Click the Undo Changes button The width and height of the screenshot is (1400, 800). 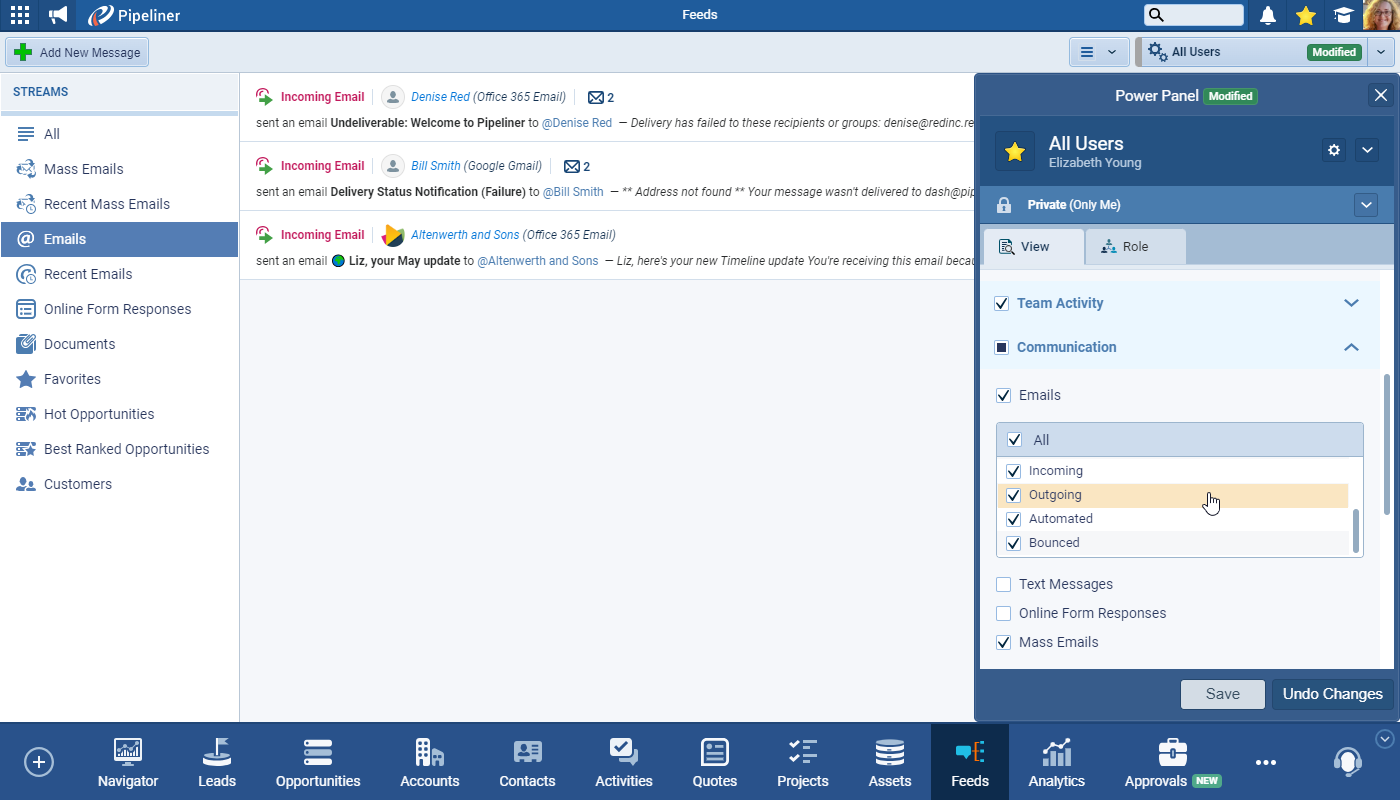(x=1332, y=694)
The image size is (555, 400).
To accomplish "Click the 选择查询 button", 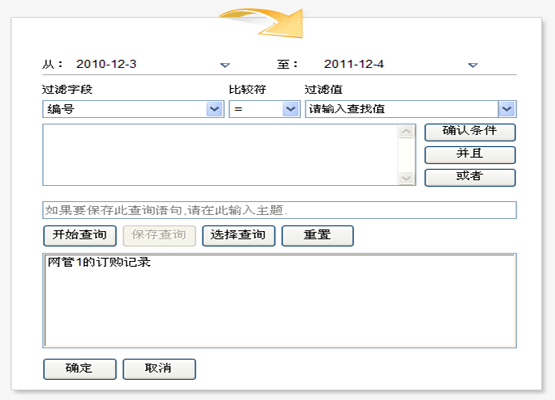I will tap(239, 235).
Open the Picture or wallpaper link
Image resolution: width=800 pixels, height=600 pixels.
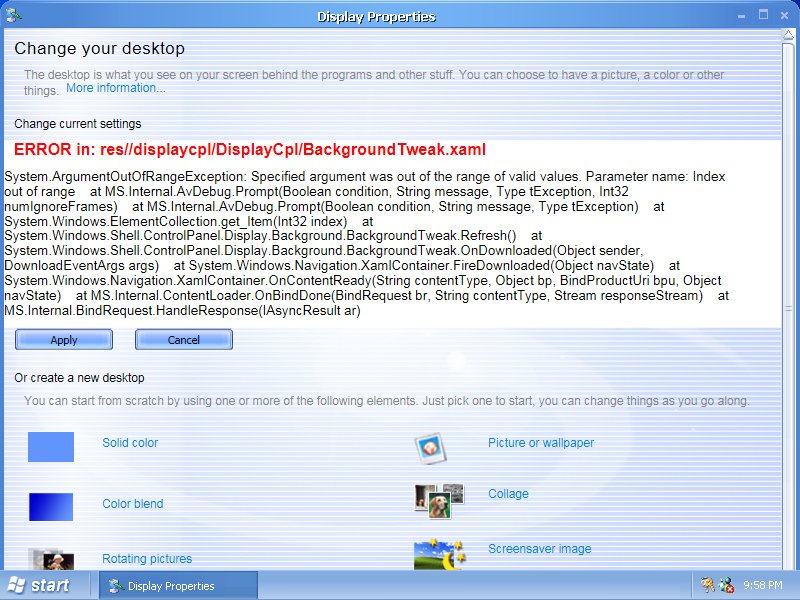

-- -- --

Brief:
From the line containing "Open the Picture or wallpaper link" through the final line of the listing, copy every line exactly and nothing else. Skip the pictures.

Solution to this exercise:
Open the Picture or wallpaper link
Image resolution: width=800 pixels, height=600 pixels.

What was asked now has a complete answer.